Copy out each line below exactly as written.
[DATA EXTRACT Boundary: Start]
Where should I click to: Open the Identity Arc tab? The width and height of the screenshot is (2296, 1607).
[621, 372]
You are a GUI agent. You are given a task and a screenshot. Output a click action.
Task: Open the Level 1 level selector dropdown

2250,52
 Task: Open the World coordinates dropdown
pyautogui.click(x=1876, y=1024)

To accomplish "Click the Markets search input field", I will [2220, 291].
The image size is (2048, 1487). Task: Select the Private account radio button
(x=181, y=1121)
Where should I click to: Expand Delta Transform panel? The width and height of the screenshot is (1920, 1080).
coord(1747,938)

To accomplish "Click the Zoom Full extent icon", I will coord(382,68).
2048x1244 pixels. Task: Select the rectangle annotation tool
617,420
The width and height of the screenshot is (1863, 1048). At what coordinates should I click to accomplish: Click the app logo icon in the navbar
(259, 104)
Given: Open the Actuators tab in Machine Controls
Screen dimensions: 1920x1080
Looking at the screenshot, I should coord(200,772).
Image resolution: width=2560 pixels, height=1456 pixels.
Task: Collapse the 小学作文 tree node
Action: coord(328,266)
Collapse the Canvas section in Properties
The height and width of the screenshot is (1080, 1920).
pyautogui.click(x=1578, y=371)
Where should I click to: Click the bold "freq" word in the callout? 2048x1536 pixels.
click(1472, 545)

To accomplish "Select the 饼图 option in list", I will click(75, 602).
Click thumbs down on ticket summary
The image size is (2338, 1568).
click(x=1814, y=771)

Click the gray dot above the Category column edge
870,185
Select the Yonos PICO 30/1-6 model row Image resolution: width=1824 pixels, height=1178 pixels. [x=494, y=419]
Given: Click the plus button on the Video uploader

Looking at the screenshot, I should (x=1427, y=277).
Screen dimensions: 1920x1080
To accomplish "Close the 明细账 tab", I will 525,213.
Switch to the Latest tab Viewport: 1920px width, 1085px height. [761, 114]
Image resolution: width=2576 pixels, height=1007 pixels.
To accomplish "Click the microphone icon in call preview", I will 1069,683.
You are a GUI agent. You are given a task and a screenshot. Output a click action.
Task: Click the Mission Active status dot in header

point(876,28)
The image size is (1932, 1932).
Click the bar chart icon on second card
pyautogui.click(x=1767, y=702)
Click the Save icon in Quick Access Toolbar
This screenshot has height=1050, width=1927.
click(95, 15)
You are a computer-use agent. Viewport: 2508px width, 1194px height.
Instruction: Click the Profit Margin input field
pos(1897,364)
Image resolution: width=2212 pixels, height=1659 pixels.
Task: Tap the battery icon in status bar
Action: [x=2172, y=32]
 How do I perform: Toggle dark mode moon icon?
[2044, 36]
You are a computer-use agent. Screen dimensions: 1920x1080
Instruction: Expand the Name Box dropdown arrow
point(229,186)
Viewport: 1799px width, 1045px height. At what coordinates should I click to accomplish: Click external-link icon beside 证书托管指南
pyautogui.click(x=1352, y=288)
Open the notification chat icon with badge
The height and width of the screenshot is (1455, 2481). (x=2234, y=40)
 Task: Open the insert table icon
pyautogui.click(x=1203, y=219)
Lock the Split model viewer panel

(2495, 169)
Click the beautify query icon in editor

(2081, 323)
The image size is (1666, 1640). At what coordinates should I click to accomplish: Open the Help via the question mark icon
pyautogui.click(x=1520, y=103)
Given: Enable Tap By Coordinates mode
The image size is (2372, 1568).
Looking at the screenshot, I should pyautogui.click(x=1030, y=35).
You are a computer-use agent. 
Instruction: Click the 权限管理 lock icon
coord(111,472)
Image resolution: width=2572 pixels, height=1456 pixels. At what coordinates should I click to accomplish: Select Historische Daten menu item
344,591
[DATA EXTRACT Boundary: End]
- [WRITTEN SOLUTION]:
Where should I click to: Open the Identity Arc tab? The width and height of the screenshot is (2296, 1607).
[621, 372]
You are a GUI agent. You are given a task and a screenshot. Output a click action.
Task: Open the Level 1 level selector dropdown

2250,52
 Task: Open the World coordinates dropdown
pyautogui.click(x=1876, y=1024)

To accomplish "Click the Markets search input field", I will [2220, 291].
The image size is (2048, 1487). Task: Select the Private account radio button
(x=181, y=1121)
Where should I click to: Expand Delta Transform panel? The width and height of the screenshot is (1920, 1080).
coord(1747,938)

To accomplish "Click the Zoom Full extent icon", I will coord(382,68).
2048x1244 pixels. Task: Select the rectangle annotation tool
617,420
The width and height of the screenshot is (1863, 1048). At what coordinates should I click to accomplish: Click the app logo icon in the navbar
(259, 104)
Given: Open the Actuators tab in Machine Controls
Screen dimensions: 1920x1080
Looking at the screenshot, I should coord(200,772).
Image resolution: width=2560 pixels, height=1456 pixels.
Task: Collapse the 小学作文 tree node
Action: coord(328,266)
Collapse the Canvas section in Properties
The height and width of the screenshot is (1080, 1920).
pyautogui.click(x=1578, y=371)
Where should I click to: Click the bold "freq" word in the callout? 2048x1536 pixels.
click(1472, 545)

To accomplish "Select the 饼图 option in list", I will click(75, 602).
Click thumbs down on ticket summary
The image size is (2338, 1568).
click(x=1814, y=771)

Click the gray dot above the Category column edge
870,185
Select the Yonos PICO 30/1-6 model row Image resolution: width=1824 pixels, height=1178 pixels. [x=494, y=419]
Given: Click the plus button on the Video uploader

Looking at the screenshot, I should (x=1427, y=277).
Screen dimensions: 1920x1080
To accomplish "Close the 明细账 tab", I will 525,213.
Switch to the Latest tab Viewport: 1920px width, 1085px height. [761, 114]
Image resolution: width=2576 pixels, height=1007 pixels.
To accomplish "Click the microphone icon in call preview", I will 1069,683.
You are a GUI agent. You are given a task and a screenshot. Output a click action.
Task: Click the Mission Active status dot in header

point(876,28)
The image size is (1932, 1932).
Click the bar chart icon on second card
pyautogui.click(x=1767, y=702)
Click the Save icon in Quick Access Toolbar
This screenshot has height=1050, width=1927.
click(95, 15)
You are a computer-use agent. Viewport: 2508px width, 1194px height.
Instruction: Click the Profit Margin input field
pos(1897,364)
Image resolution: width=2212 pixels, height=1659 pixels.
Task: Tap the battery icon in status bar
Action: [x=2172, y=32]
 How do I perform: Toggle dark mode moon icon?
[2044, 36]
You are a computer-use agent. Screen dimensions: 1920x1080
Instruction: Expand the Name Box dropdown arrow
point(229,186)
Viewport: 1799px width, 1045px height. At what coordinates should I click to accomplish: Click external-link icon beside 证书托管指南
pyautogui.click(x=1352, y=288)
Open the notification chat icon with badge
The height and width of the screenshot is (1455, 2481). (x=2234, y=40)
 Task: Open the insert table icon
pyautogui.click(x=1203, y=219)
Lock the Split model viewer panel

(2495, 169)
Click the beautify query icon in editor

(2081, 323)
The image size is (1666, 1640). At what coordinates should I click to accomplish: Open the Help via the question mark icon
pyautogui.click(x=1520, y=103)
Given: Enable Tap By Coordinates mode
The image size is (2372, 1568).
Looking at the screenshot, I should pyautogui.click(x=1030, y=35).
You are a computer-use agent. 
Instruction: Click the 权限管理 lock icon
coord(111,472)
Image resolution: width=2572 pixels, height=1456 pixels. At what coordinates should I click to accomplish: Select Historische Daten menu item
344,591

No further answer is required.